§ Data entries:
━━━━

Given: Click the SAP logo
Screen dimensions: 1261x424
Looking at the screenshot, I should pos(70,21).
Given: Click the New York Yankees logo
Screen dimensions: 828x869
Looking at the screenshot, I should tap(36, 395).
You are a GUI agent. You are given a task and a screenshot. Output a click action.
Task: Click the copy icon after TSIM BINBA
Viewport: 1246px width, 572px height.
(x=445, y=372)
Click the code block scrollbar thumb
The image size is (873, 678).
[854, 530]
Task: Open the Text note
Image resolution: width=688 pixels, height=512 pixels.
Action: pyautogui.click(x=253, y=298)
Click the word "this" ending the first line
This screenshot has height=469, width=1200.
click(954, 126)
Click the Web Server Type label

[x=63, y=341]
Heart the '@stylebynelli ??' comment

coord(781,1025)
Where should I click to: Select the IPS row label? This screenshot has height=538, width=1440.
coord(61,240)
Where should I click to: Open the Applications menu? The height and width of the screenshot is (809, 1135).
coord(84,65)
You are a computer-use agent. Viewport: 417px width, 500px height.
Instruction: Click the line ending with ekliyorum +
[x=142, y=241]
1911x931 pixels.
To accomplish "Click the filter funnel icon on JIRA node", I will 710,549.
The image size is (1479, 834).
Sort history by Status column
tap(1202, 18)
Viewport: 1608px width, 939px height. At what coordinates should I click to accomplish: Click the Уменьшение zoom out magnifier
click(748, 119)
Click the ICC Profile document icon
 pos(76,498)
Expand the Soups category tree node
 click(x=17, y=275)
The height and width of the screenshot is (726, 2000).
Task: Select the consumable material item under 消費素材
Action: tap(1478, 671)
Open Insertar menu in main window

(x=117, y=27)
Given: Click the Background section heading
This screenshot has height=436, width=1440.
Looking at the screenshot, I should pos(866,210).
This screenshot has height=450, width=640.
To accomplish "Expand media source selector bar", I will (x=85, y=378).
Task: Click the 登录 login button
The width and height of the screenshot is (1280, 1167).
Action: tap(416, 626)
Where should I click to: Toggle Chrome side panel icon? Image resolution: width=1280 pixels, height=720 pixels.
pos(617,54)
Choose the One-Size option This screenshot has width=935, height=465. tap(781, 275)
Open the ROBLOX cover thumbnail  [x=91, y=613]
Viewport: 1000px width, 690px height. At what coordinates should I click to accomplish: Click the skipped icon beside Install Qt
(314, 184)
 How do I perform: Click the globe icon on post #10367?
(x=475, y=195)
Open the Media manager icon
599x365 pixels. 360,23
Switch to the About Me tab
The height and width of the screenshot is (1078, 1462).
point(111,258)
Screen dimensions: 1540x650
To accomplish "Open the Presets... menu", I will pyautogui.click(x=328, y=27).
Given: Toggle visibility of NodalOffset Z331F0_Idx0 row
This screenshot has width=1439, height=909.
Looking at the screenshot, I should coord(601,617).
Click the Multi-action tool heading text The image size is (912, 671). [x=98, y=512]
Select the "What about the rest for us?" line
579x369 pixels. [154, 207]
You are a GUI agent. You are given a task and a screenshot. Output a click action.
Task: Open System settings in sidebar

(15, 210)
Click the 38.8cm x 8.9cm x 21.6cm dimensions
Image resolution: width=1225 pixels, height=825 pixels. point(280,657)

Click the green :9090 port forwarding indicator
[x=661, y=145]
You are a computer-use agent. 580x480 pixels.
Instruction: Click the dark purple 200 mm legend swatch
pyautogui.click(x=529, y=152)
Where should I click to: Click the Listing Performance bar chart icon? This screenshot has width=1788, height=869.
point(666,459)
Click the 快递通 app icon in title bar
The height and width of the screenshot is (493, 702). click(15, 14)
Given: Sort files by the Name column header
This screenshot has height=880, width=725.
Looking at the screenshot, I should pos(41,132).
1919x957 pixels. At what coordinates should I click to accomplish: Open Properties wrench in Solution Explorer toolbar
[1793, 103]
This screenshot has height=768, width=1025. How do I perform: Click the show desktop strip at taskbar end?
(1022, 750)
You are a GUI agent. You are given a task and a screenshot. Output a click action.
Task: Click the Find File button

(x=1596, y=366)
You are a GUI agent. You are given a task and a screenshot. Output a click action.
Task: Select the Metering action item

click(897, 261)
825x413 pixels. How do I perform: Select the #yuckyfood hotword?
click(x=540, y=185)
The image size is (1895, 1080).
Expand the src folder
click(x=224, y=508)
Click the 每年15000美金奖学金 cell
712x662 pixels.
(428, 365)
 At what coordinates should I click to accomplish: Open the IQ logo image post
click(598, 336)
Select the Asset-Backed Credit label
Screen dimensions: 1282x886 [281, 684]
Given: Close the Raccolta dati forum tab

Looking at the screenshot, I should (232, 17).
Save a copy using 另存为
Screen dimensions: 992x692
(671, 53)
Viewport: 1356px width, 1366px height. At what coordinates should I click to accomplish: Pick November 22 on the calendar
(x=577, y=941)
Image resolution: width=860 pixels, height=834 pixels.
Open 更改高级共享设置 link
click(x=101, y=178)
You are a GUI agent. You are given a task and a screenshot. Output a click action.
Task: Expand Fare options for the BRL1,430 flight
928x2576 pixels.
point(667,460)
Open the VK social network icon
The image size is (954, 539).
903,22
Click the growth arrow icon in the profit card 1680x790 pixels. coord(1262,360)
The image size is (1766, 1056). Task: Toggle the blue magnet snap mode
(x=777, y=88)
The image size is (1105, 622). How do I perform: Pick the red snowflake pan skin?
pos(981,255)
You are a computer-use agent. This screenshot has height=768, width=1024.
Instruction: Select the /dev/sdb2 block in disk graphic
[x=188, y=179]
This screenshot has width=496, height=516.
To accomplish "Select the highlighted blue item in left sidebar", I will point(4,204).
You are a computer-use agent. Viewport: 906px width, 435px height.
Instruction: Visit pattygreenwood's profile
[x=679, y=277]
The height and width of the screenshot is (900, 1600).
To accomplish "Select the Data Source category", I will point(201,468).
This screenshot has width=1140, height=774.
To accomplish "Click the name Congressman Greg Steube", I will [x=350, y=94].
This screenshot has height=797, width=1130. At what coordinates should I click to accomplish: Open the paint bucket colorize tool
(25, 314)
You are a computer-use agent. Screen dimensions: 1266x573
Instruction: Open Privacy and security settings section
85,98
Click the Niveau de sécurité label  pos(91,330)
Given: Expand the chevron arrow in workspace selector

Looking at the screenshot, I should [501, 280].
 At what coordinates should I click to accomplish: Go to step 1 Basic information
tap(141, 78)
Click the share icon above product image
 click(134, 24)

━━━━

§ About this exercise:
Check each line of the records for the word "heading", and show the lines that contain it.

§ Answer to this exercise:
Given: Click the Background section heading
Click the Multi-action tool heading text The image size is (912, 671). [x=98, y=512]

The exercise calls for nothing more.